Why I Built This
Most Kubernetes tutorials stop at kubectl apply -f deployment.yaml. They don't show you how a VPC is laid out, why you need two availability zones, what IAM roles EKS nodes actually need, or how to debug a live failure using Prometheus metrics.
I wanted to build something that forced me to make every decision a senior DevOps engineer would make on a real project. So I built a food delivery platform — four independent microservices, a React frontend, full Terraform infrastructure on AWS, a GitHub Actions pipeline, and a Grafana dashboard — and recorded the whole thing.
This is what I learned.
How It Works
The Application Layer
Four FastAPI microservices, each completely independent with its own SQLite database:
- user-service (port 8001): Registration, JWT login, user profiles. Seeds 3 users on startup.
- restaurant-service (port 8002): Restaurant listing + full menus. Seeds 5 restaurants with 10 menu items each — real food names, USD prices.
-
order-service (port 8003): Order placement. Makes a synchronous HTTP call to restaurant-service to validate menu items before placing the order. Has a built-in
ORDER_SERVICE_FAILURE_MODEenv var for the observability demo. - delivery-service (port 8004): Agent assignment and delivery tracking. Seeds 5 delivery agents.
Each service exposes /health (returns {"status":"healthy","service":"<name>","version":"1.0.0"}) and /metrics (auto-generated by prometheus-fastapi-instrumentator).

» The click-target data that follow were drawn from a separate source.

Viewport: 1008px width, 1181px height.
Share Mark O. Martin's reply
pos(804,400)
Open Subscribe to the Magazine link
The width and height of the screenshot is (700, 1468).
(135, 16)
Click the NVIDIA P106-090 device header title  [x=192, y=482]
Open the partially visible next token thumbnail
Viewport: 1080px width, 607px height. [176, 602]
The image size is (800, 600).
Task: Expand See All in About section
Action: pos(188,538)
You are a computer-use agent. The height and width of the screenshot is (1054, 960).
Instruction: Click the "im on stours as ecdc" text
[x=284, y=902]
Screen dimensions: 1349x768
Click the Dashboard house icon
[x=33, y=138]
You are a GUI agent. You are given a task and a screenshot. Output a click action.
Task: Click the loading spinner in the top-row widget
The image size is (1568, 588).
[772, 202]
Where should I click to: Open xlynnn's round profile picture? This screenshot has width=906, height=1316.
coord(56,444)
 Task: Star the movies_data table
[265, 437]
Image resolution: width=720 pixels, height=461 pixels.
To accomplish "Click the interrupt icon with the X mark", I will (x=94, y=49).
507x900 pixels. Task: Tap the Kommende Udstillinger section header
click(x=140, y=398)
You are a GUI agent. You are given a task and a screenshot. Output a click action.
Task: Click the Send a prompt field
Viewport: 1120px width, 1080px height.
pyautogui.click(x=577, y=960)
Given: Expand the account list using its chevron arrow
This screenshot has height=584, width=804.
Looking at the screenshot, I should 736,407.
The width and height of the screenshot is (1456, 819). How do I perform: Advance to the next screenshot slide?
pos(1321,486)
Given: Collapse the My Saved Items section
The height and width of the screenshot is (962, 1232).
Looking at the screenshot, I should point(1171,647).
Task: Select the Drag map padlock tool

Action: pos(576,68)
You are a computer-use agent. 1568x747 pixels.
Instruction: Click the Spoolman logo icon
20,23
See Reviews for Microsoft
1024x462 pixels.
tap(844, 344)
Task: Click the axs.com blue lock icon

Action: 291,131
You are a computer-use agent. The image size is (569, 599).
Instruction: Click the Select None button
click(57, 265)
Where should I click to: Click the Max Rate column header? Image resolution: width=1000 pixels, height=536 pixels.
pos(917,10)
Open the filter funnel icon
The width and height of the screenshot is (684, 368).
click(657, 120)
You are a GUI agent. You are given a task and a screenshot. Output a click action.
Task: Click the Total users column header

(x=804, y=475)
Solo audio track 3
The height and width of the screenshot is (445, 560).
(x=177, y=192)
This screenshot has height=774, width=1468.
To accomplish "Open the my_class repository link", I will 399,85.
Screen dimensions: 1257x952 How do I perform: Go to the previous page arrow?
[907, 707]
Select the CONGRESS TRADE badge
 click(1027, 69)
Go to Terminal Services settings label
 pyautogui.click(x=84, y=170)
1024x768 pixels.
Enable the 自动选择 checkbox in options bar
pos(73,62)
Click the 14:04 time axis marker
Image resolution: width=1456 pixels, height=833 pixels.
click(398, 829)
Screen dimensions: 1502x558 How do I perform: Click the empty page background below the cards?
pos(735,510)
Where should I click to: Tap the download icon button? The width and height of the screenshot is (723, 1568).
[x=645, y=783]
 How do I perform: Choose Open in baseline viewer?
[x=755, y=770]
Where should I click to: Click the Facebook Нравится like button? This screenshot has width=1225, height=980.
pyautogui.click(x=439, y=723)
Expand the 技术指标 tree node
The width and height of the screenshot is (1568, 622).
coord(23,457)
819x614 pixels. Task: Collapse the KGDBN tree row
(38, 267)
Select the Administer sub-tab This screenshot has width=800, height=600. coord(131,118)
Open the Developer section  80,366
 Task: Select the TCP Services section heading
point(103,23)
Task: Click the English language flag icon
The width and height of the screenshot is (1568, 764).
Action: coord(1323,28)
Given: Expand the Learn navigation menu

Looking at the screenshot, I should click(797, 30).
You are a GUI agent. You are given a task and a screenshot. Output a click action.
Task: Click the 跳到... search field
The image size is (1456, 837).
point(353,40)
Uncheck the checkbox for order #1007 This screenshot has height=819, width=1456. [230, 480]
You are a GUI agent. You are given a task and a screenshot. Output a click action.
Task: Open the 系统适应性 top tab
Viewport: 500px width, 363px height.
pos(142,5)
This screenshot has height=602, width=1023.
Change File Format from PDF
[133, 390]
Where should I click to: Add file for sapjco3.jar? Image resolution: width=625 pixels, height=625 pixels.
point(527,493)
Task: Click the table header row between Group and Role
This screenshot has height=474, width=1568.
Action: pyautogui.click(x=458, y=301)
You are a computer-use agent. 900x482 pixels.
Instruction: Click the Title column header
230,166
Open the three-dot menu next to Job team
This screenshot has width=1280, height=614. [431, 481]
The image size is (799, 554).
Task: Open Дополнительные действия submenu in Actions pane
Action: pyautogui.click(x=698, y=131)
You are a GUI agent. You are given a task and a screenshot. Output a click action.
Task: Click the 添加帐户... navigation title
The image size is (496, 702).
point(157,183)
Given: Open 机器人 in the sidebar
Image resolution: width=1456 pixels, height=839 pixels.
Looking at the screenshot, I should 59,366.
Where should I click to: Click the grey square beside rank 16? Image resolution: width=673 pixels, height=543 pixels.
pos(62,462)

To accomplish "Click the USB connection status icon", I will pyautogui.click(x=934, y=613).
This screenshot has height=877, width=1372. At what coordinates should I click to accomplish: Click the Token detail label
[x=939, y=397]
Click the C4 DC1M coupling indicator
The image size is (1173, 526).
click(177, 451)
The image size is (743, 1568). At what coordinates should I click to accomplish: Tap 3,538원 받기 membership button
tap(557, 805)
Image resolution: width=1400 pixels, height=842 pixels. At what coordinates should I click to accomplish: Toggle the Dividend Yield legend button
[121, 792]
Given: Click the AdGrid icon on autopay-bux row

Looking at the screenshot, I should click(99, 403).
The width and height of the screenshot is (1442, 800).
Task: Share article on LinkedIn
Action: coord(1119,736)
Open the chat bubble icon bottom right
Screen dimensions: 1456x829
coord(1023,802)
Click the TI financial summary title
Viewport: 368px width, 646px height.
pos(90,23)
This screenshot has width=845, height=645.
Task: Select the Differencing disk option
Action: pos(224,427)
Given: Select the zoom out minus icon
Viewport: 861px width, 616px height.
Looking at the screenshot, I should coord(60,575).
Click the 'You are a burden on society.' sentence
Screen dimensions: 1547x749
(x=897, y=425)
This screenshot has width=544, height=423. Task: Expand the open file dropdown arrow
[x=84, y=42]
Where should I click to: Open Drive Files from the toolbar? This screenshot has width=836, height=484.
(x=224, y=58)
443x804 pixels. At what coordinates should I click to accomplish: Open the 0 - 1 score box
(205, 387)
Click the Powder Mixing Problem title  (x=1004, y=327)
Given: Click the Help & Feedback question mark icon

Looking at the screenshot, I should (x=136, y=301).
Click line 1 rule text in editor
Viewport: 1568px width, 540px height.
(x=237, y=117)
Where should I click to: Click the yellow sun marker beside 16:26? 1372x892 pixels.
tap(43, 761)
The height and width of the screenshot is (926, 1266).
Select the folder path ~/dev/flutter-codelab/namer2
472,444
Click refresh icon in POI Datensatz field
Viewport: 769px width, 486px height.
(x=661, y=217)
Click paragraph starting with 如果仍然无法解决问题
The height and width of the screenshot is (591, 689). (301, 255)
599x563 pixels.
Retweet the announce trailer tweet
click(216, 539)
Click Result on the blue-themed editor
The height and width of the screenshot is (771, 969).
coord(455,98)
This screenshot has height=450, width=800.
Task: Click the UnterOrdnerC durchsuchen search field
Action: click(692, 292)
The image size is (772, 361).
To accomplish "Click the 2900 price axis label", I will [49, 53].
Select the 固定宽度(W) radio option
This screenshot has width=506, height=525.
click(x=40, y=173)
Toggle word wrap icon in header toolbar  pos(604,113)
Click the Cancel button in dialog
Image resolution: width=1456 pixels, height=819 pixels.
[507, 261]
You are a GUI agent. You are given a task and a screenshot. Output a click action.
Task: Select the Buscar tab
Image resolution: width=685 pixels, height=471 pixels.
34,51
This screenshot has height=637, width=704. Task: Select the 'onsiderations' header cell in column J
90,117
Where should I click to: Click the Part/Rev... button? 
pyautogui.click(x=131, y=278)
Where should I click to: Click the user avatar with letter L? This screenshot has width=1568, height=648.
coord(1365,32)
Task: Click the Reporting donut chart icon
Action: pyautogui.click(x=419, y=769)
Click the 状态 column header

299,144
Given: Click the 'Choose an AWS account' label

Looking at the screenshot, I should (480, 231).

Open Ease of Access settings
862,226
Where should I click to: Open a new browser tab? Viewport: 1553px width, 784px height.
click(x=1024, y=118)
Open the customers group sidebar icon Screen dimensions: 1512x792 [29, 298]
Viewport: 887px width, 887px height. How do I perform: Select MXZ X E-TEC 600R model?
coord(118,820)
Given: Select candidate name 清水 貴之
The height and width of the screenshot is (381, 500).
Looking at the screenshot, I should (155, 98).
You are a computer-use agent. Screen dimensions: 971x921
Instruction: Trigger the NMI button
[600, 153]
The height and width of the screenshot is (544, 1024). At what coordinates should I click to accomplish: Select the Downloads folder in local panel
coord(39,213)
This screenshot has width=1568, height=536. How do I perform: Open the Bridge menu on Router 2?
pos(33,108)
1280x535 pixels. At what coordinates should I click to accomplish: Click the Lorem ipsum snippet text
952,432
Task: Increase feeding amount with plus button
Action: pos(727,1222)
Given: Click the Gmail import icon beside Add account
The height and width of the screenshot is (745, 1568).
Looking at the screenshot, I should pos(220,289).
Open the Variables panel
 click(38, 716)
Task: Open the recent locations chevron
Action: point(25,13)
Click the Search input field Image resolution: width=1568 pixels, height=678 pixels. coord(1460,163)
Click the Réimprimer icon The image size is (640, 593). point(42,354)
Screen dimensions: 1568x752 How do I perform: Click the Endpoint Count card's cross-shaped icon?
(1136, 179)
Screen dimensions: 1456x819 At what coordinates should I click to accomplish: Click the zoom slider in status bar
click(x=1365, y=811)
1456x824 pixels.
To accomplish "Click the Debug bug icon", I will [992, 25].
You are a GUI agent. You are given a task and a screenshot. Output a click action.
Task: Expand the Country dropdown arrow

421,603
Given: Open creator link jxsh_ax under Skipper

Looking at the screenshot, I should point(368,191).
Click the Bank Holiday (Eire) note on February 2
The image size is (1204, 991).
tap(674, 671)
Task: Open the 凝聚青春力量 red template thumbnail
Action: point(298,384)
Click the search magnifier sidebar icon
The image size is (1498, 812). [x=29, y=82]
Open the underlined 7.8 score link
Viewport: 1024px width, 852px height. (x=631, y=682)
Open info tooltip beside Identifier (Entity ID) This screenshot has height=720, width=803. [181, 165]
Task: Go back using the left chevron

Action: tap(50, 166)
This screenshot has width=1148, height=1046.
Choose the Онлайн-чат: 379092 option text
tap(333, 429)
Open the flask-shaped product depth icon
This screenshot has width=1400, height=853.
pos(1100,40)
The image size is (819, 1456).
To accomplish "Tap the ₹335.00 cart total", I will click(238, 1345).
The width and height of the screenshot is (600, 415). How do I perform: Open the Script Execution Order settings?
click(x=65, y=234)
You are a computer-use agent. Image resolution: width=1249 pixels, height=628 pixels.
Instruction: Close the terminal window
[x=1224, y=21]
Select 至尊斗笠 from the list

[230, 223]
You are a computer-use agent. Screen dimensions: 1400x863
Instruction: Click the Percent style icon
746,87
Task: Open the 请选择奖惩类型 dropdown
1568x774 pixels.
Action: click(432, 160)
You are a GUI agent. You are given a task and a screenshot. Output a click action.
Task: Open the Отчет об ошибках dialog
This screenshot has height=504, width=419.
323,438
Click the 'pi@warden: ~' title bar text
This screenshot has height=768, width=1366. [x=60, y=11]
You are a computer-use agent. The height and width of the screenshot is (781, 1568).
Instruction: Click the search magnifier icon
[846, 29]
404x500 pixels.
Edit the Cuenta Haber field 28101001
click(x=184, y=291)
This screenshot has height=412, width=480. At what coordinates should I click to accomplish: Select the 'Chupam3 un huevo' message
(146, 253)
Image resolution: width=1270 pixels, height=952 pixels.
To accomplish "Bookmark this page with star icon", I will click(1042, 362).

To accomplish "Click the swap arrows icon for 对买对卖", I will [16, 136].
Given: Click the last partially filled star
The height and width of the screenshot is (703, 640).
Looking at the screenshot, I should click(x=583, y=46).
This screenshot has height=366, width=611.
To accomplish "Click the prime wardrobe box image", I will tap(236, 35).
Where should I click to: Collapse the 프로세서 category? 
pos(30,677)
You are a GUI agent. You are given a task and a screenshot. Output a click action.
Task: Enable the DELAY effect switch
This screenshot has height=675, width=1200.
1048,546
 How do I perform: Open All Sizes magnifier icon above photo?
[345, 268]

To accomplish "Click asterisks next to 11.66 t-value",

An NGINX gateway (port 8080 locally) routes /api/users, /api/restaurants, /api/orders, /api/delivery to the right service and serves the React frontend at /.
The Infrastructure
Terraform is split into four modules:
modules/vpc: VPC (10.0.0.0/16), 2 public + 2 private subnets across us-east-1a and us-east-1b, Internet Gateway, 1 NAT Gateway (single point of failure — intentional cost trade-off for a demo, documented in comments), route tables.
modules/eks: EKS 1.32 cluster, managed node group with t3.small instances (min=1, desired=2, max=4 in private subnets), cluster IAM role, node IAM role with three AWS-managed policies, launch template to name EC2 instances in the console.
modules/ecr: Five repositories (food-delivery/user-service, food-delivery/frontend, etc.), image scan on push, lifecycle policy keeping last 10 images.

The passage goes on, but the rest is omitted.